2. Patients treated with liraglutide experienced more adverse events and gastrointestinal issues than placebo patients.
Evidence Rating Level: 1 (Excellent)
Study Rundown: Incidence of both childhood obesity and T2DM are increasing. Metformin is standard treatment for youth with T2DM, though second-line therapies are lacking for children compared to adults with T2DM. The glucagon-like peptide-1 analog liraglutide has shown promise in a phase 2 study in children, and further confirmation of efficacy would add to the possible treatment options for young T2DM patients.
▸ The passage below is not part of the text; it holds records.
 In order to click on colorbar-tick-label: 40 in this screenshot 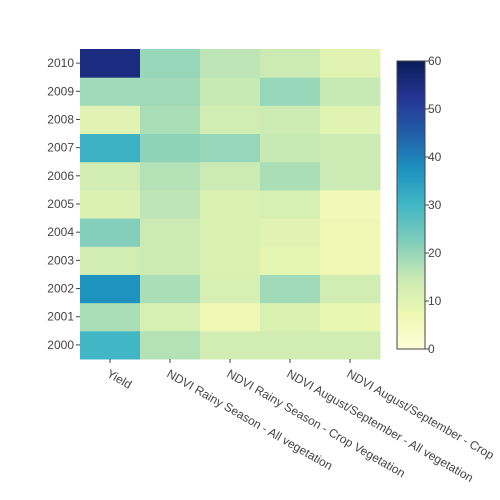, I will do `click(435, 157)`. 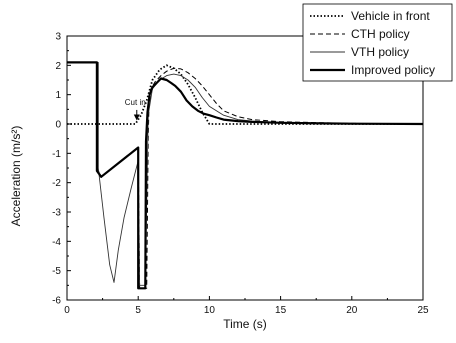 I want to click on y-tick-label: -4, so click(x=56, y=242).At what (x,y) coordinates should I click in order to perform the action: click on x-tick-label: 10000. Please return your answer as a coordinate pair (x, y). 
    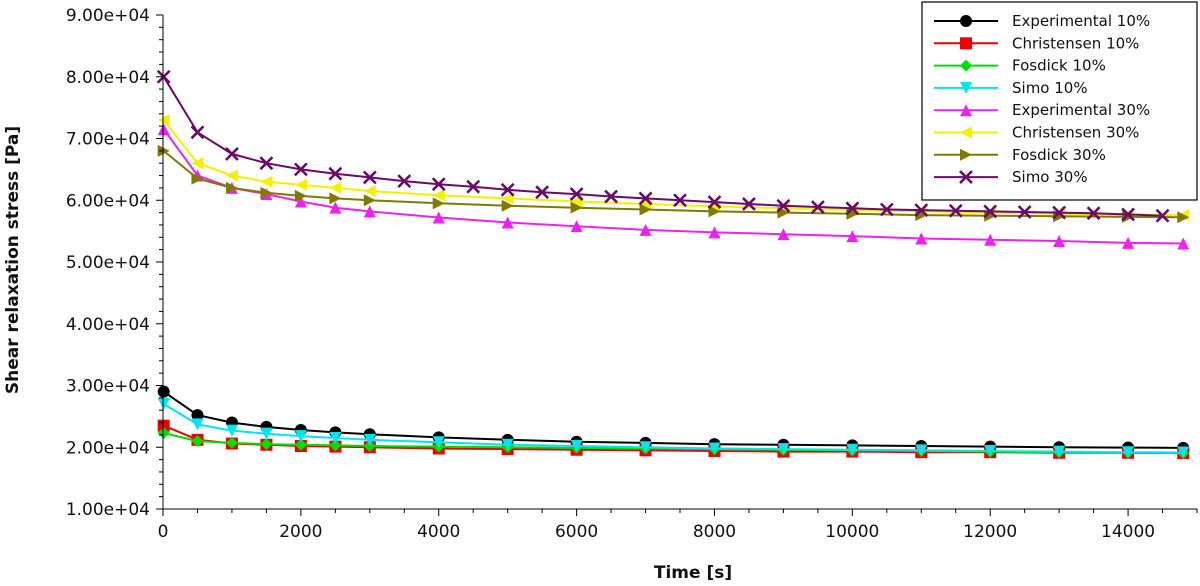
    Looking at the image, I should click on (852, 532).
The Evaluation of Liraglutide in Pediatrics with Diabetes (Ellipse) trial showed after 26 weeks of treatment, T2DM children on metformin randomized to receive liraglutide experienced better glycemic control than placebo treated patients. Liraglutide treated patients also experienced more overall adverse events and gastrointestinal issues.
This phase 3 study provides rationale for the use of liraglutide in children with T2DM already on metformin for additional glycemic control. Strengths of the study included the randomized design and in-depth adverse event reporting, while it is limited by the length of follow-up only out to 52 weeks and the relatively small number of patients.